Artificial Artificial Artificial Intelligence: Crowd Workers Widely Use Large Language Models for Text Production Tasks (2306.07899v1)

Published 13 Jun 2023 in cs.CL and cs.CY

Abstract: LLMs are remarkable data annotators. They can be used to generate high-fidelity supervised training data, as well as survey and experimental data. With the widespread adoption of LLMs, human gold--standard annotations are key to understanding the capabilities of LLMs and the validity of their results. However, crowdsourcing, an important, inexpensive way to obtain human annotations, may itself be impacted by LLMs, as crowd workers have financial incentives to use LLMs to increase their productivity and income. To investigate this concern, we conducted a case study on the prevalence of LLM usage by crowd workers. We reran an abstract summarization task from the literature on Amazon Mechanical Turk and, through a combination of keystroke detection and synthetic text classification, estimate that 33-46% of crowd workers used LLMs when completing the task. Although generalization to other, less LLM-friendly tasks is unclear, our results call for platforms, researchers, and crowd workers to find new ways to ensure that human data remain human, perhaps using the methodology proposed here as a stepping stone. Code/data: https://github.com/epfl-dlab/GPTurk

PDF HTML Abstract

An Examination of LLM Utilization in Crowdsourcing Environments: Analysis and Implications

The paper "Artificial Artificial Artificial Intelligence: Crowd Workers Widely Use LLMs for Text Production Tasks" rigorously investigates the increasing reliance on LLMs by crowd workers engaged in text production tasks, particularly on platforms such as Amazon Mechanical Turk (MTurk). Through a detailed case paper, it reveals a significant prevalence of LLM usage among crowd workers, raising concerns about the integrity and authenticity of crowdsourced data that are intended to function as a human gold standard.

Core Investigation and Methods

The authors conducted a case paper focused on a text summarization task originally devised by Horta, involving the summarization of medical research abstracts. Utilizing a combination of keystroke detection and synthetic text classification, the paper quantitatively estimated that 33% to 46% of crowd worker submissions were generated with the help of LLMs.

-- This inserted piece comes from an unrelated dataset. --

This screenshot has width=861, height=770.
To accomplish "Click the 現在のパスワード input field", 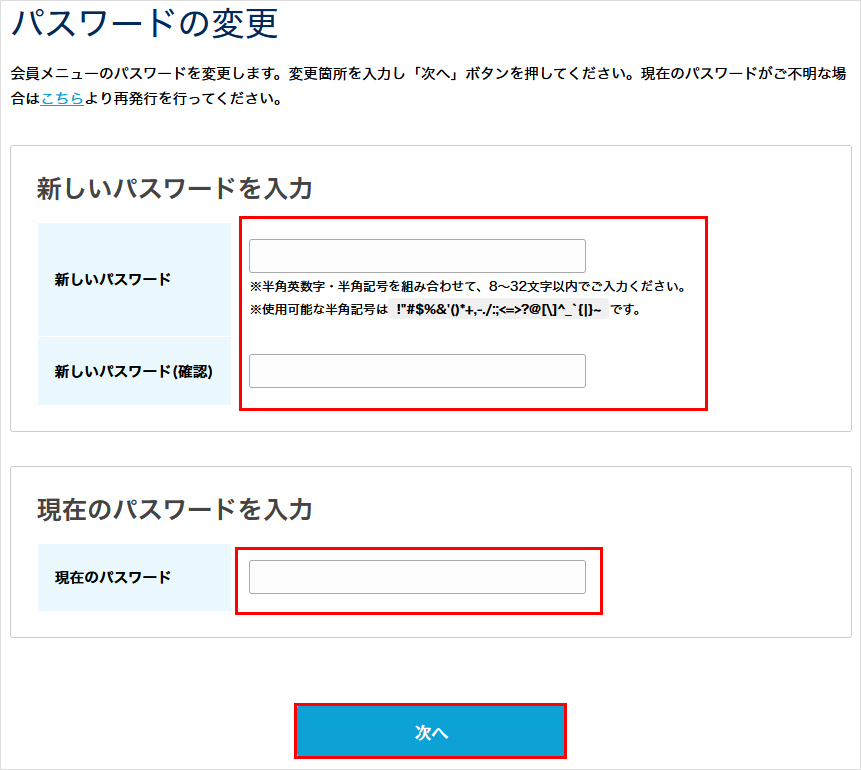I will point(417,576).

Critical to their methodology was the development and fine-tuning of a bespoke model capable of distinguishing human-written from LLM-generated text. The model, trained using human text from MTurk and synthetic samples from ChatGPT, achieved impressive accuracy rates in both summary-level and abstract-level datasets. This methodological rigor underscores the potential for LLM detection models tailored to specific task types, which may offer more accurate results than general-purpose solutions.

Results and Implications

The findings from this investigation are significant. They underscore the scope of LLM usage by workers on platforms like MTurk, which may compromise the intended human-centric nature of crowdsourced data. This has far-reaching implications for the validity of data used in research contexts, particularly when human judgment and interpretation are critical. Given the findings, the paper calls for new methodologies and systems to ensure the human origin of data, essential for various scientific and industrial applications.

In terms of broader implications, the paper also raises awareness about future trends as LLM use becomes increasingly normalized. The challenges posed by machine-generated data in educational and information ecosystems need to be addressed, with the potential degradation of recursive LLMs highlighted as a noteworthy concern.

Potential Future Directions

This work opens multiple avenues for future research. One critical aspect is evaluating whether the findings related to text summarization extend to other task types, particularly those intrinsically resistant to LLM synthesis due to complexity or context specificity. Additionally, exploring the evolving interplay between human annotators and LLMs would offer valuable insights into optimizing collaborative data production processes.

In conclusion, this paper provides a comprehensive evaluation of a pressing issue within the space of AI-driven text production, with a robust methodological framework to support its claims. The implications of these findings are crucial for researchers relying on crowdsourced data and signal the necessity for evolving methodologies to adapt to the changing landscape of human and machine collaboration.